It’s clear that Figure 1.9 is an equation relating Work require to accelerate an object to speed V_final is dependant on only that speed and the mass of the body - exactly the point we wanted to derive.

Putting it all together

My first goal for this article was to determine, from first principles, how fast the foam rocket leaves the stand. With Figure 1.9 and 1.5 we are now in a position where we can determine this.

Figure 1.5 tells us the amount of work done on the rocket by gravity over the 48 metre height that the rocket climbs to. The secret to cracking this problem is realising at the top of the 48 metre climb, the rocket momentarily stops. Gravity is working on the rocket right from the moment it leaves the stand so all the energy to climb all 48 metres must come from the initial speed the rocket carries.

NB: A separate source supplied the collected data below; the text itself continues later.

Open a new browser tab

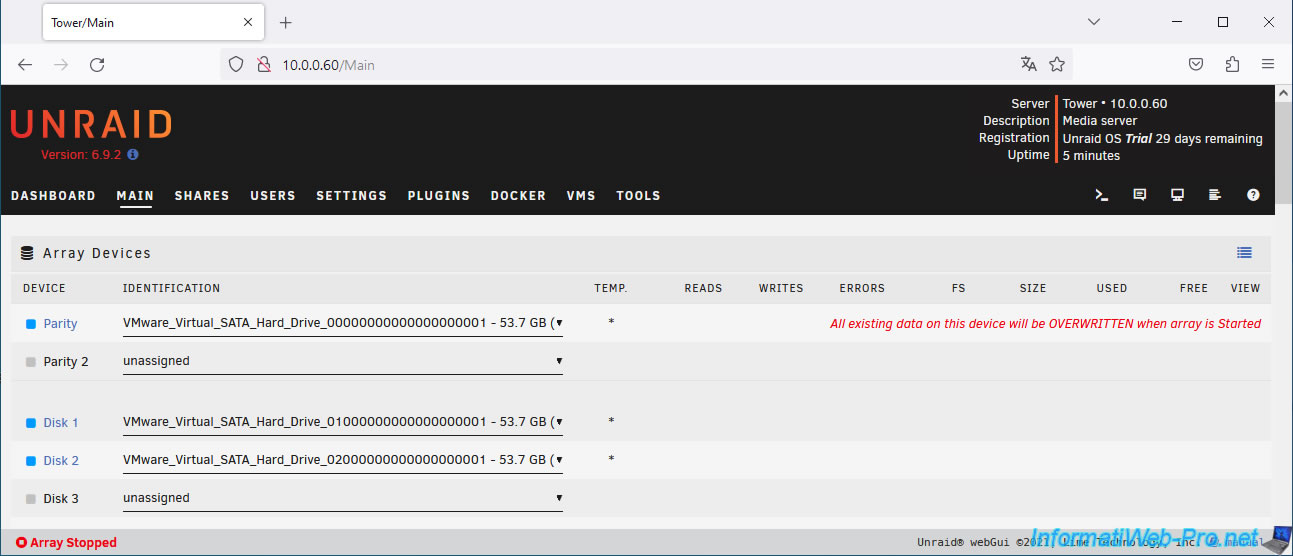(286, 22)

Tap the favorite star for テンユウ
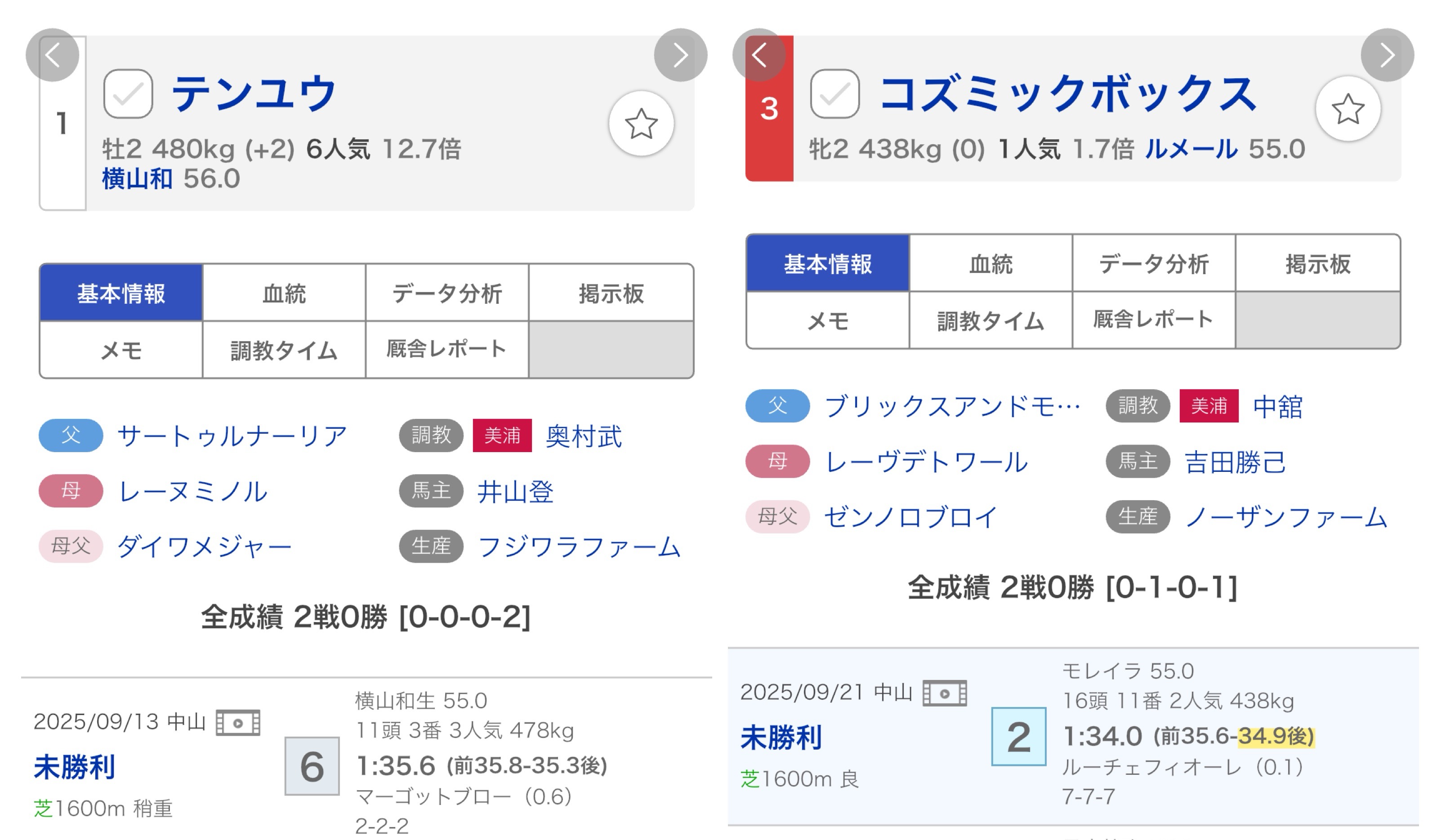[641, 124]
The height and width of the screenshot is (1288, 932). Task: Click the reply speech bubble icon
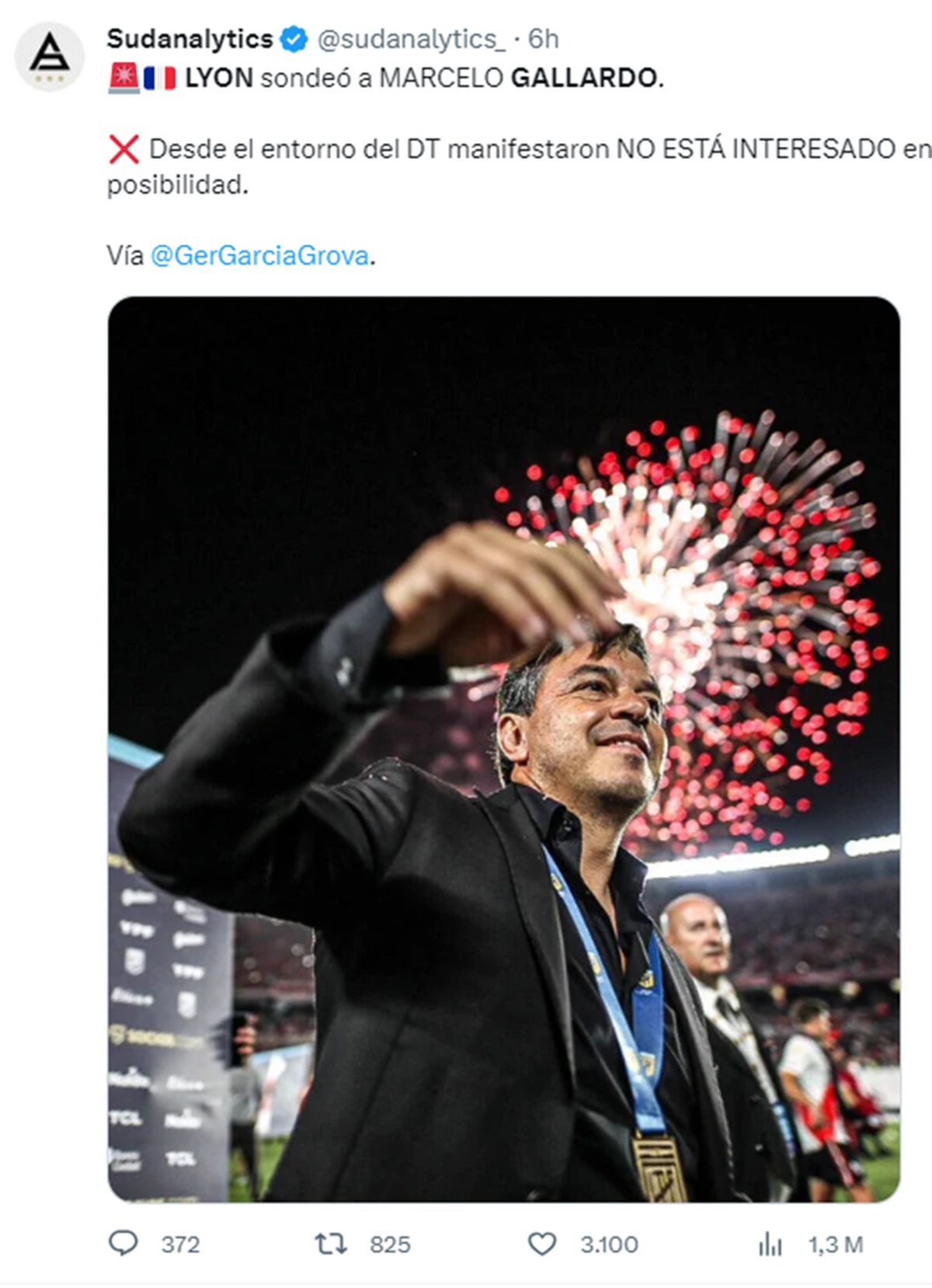pyautogui.click(x=123, y=1244)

To see this, imagine for a moment we could make time run backwards. We’d see the rocket start at 48 metres above the ground and accelerate to the ground. The speed of the rocket just before it leaves the stand would be equal to the amount of work done by gravity over the 48 metres. This allows us to determine the speed when it left the stand by equating Fig 1.9 and 1.5:

From figures 1.5 and 1.9:

\begin{matrix} W & = & 470.3879 \cdot m \\ W & = & \frac{m v^{2}}{2} \end{matrix}

So:

\begin{matrix} \frac{m v^{2}}{2} & = & 470.3879 \cdot m \\ \frac{v^{2}}{2} & = & 470.3879 \\ v^{2} & = & 940.776 \\ v & = & 30.672 {ms}^{- 1} \end{matrix}

Figure 1.10 Deriving the muzzle velocity

30.672 metres a second translates to 110.419 kilometres per hour or 68.611 miles per hour. Quite fast, I think you’ll agree.

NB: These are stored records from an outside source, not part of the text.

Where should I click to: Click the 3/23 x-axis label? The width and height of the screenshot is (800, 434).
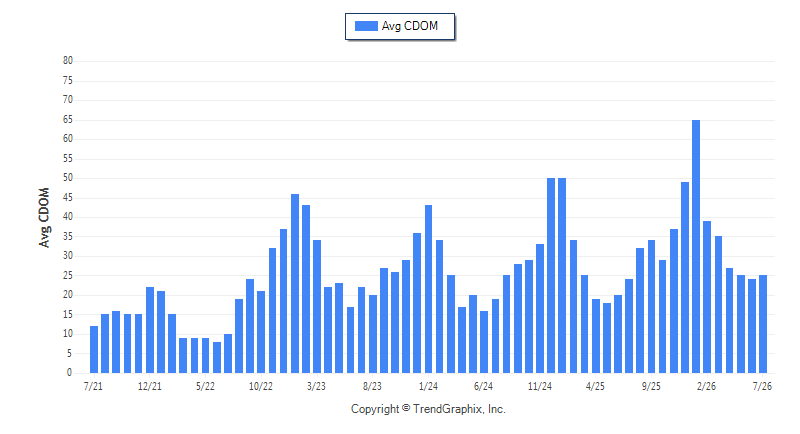coord(316,387)
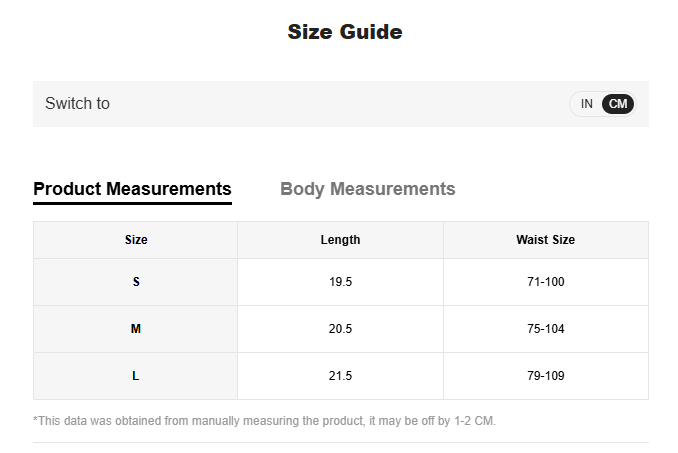
Task: Click the Length column header
Action: (340, 240)
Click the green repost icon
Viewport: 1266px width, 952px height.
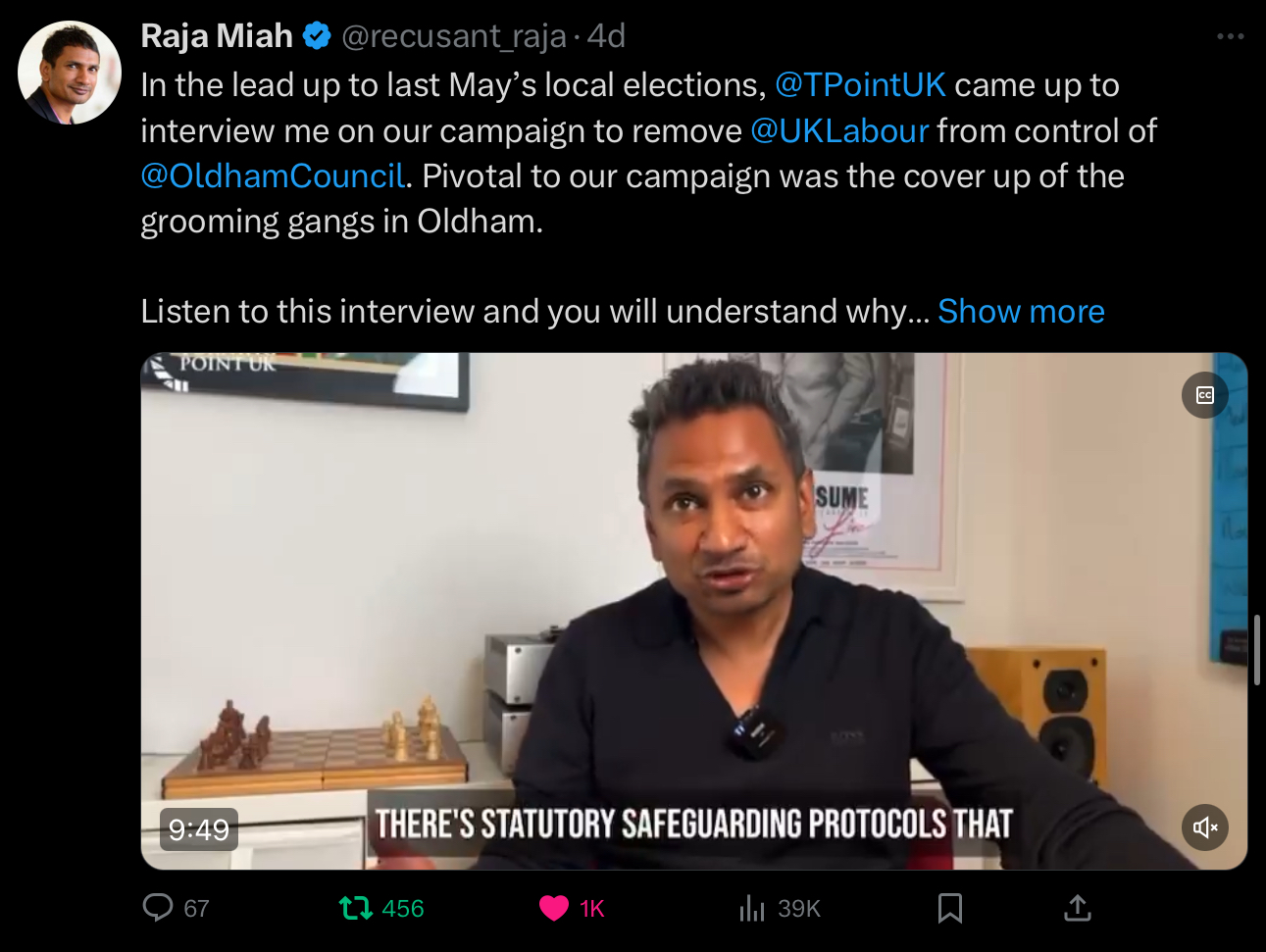click(x=355, y=908)
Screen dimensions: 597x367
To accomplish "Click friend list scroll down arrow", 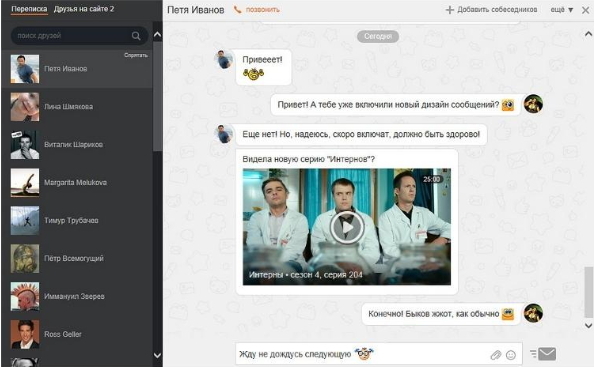I will pyautogui.click(x=157, y=355).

The next thing to tackle is the acceleration of the rocket as it leaves its stand. The acceleration we calculate here is an average since the way the acceleration actually happens as a function of the height up the stand is probably very complicated. For our argument, we assume that the rocket accelerates at a constant rate.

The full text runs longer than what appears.